• **Exercise requirements**: Leave the pictures out and reproduce all the entries word for word.

• **Available data**:
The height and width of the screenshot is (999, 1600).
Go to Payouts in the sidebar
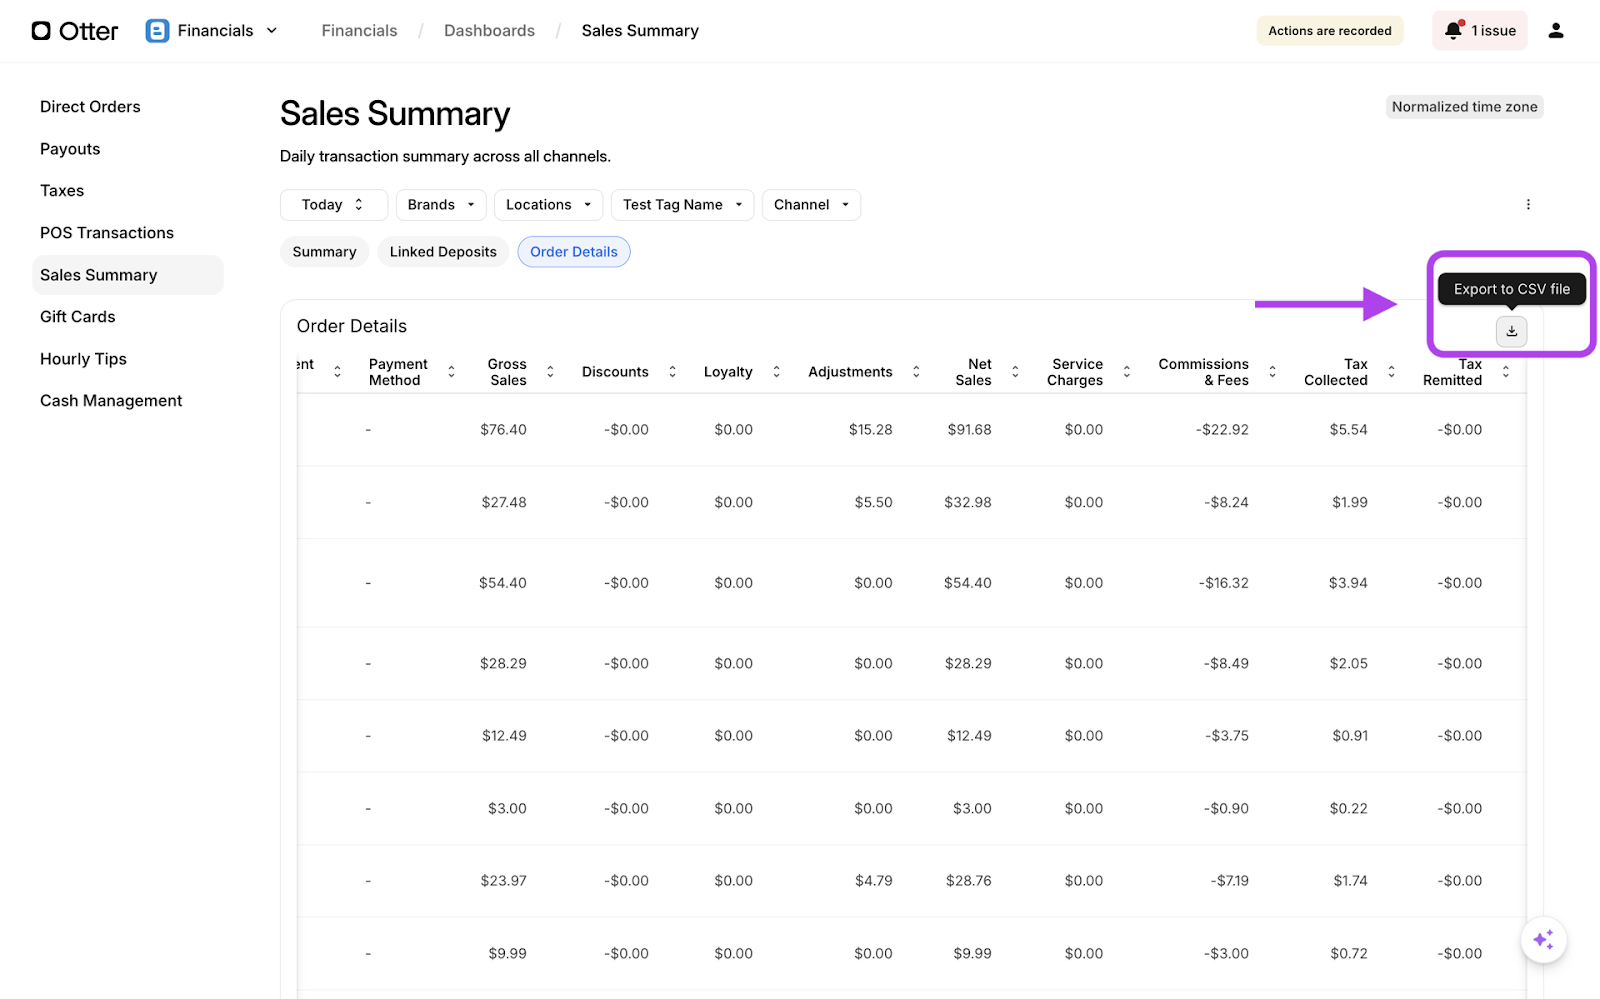[x=70, y=149]
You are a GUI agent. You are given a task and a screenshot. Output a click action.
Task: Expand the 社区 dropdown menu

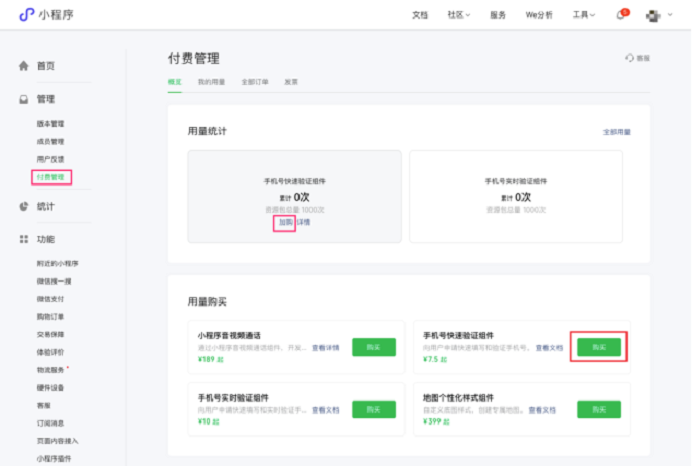pos(459,16)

• **Reply to the exercise**:
The height and width of the screenshot is (999, 1600).
Go to Payouts in the sidebar
[x=70, y=149]
You are a GUI agent. You are given a task and a screenshot. Output a click action.
Task: Expand the 社区 dropdown menu

pos(459,16)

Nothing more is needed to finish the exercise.